- _WHAT YOU ARE ASKED TO DO_
Give back exactly the lines of the material below that start at the line containing "Alpha Wolf (101, 613)" and end at the line containing "XYZ (99, 578)", and no others.

- _MATERIAL FOR THE TASK_
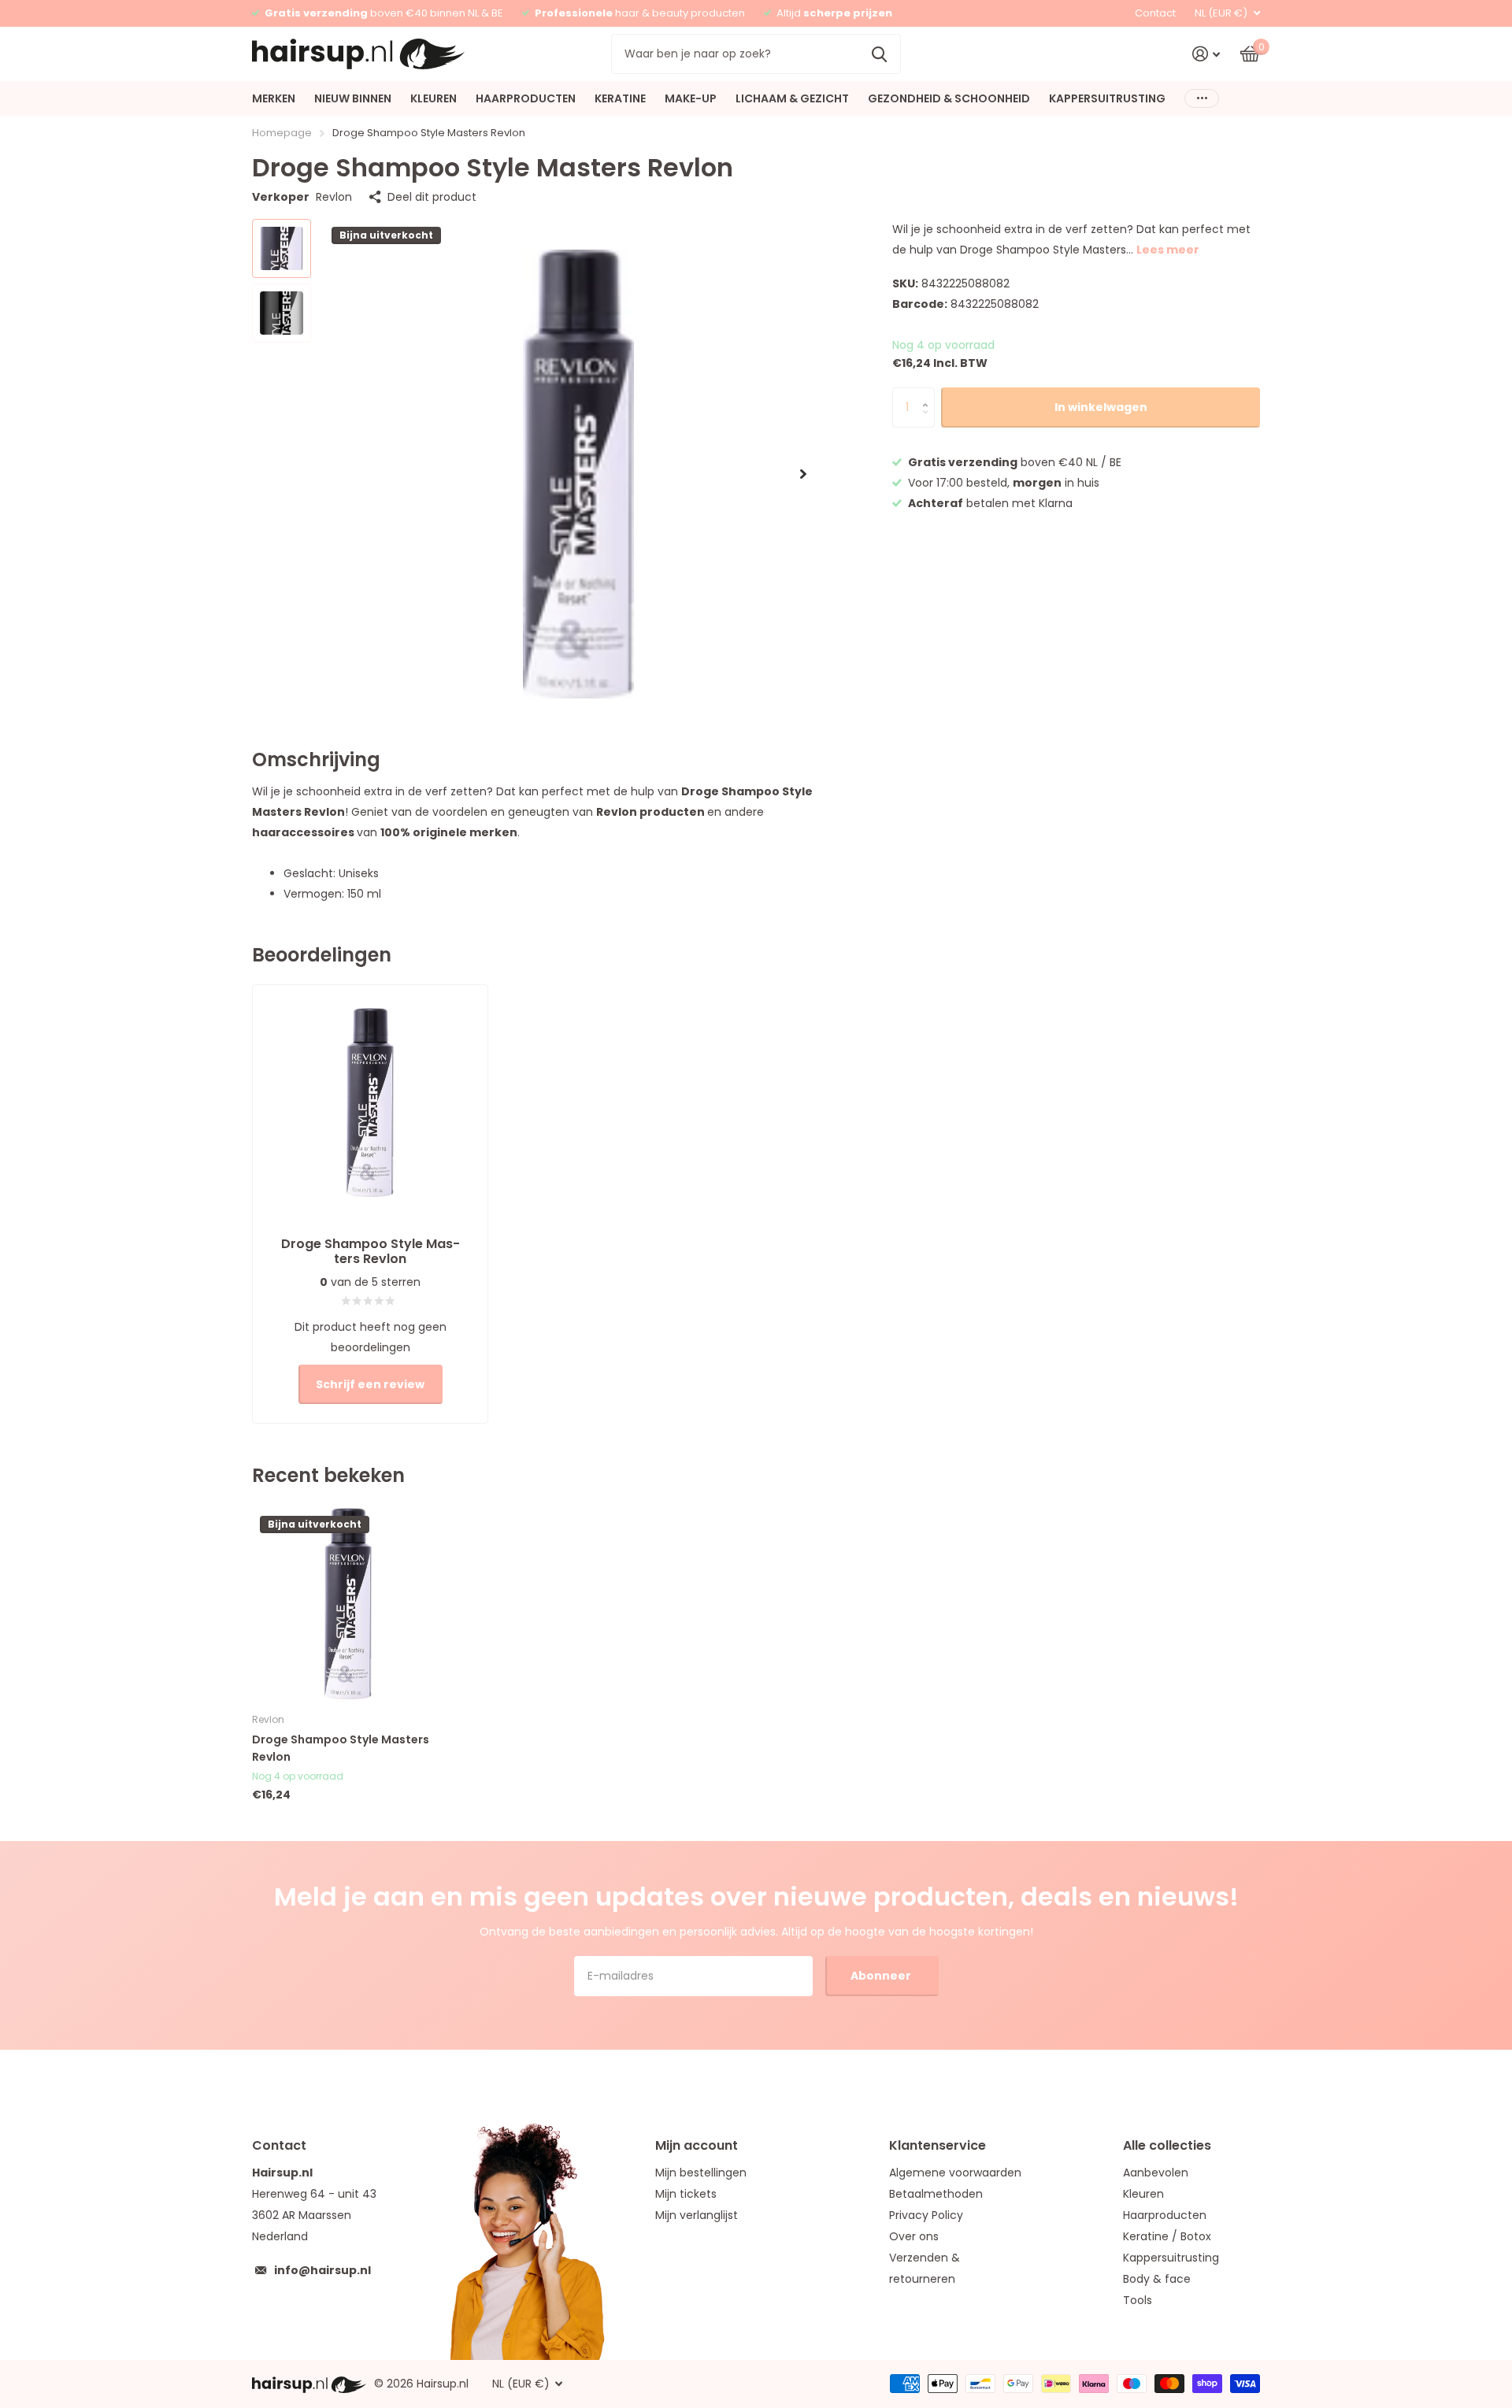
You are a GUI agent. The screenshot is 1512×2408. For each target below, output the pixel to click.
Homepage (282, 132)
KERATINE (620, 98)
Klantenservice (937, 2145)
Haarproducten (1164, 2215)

...

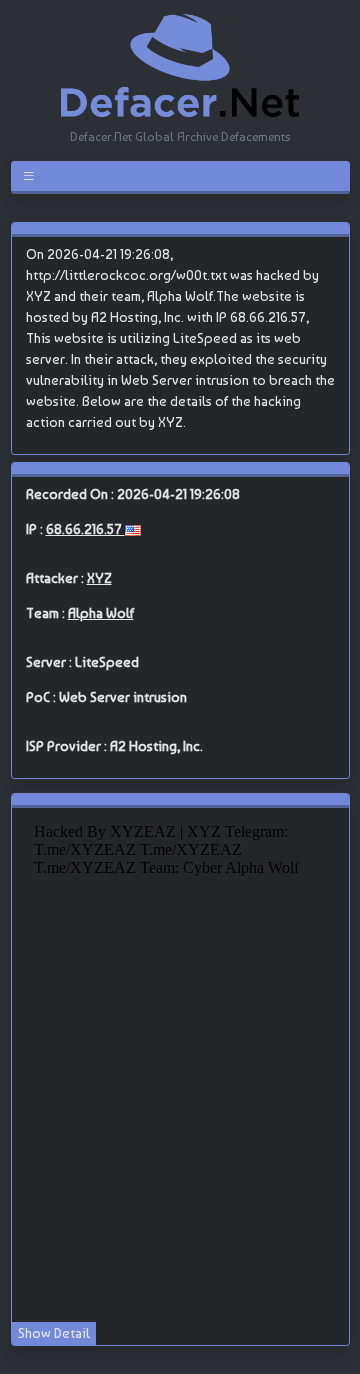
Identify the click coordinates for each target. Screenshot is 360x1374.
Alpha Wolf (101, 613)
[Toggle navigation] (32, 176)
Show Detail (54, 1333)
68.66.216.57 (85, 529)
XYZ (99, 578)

- _YOUR RESPONSE_
Alpha Wolf (101, 613)
[Toggle navigation] (32, 176)
Show Detail (54, 1333)
68.66.216.57 (85, 529)
XYZ (99, 578)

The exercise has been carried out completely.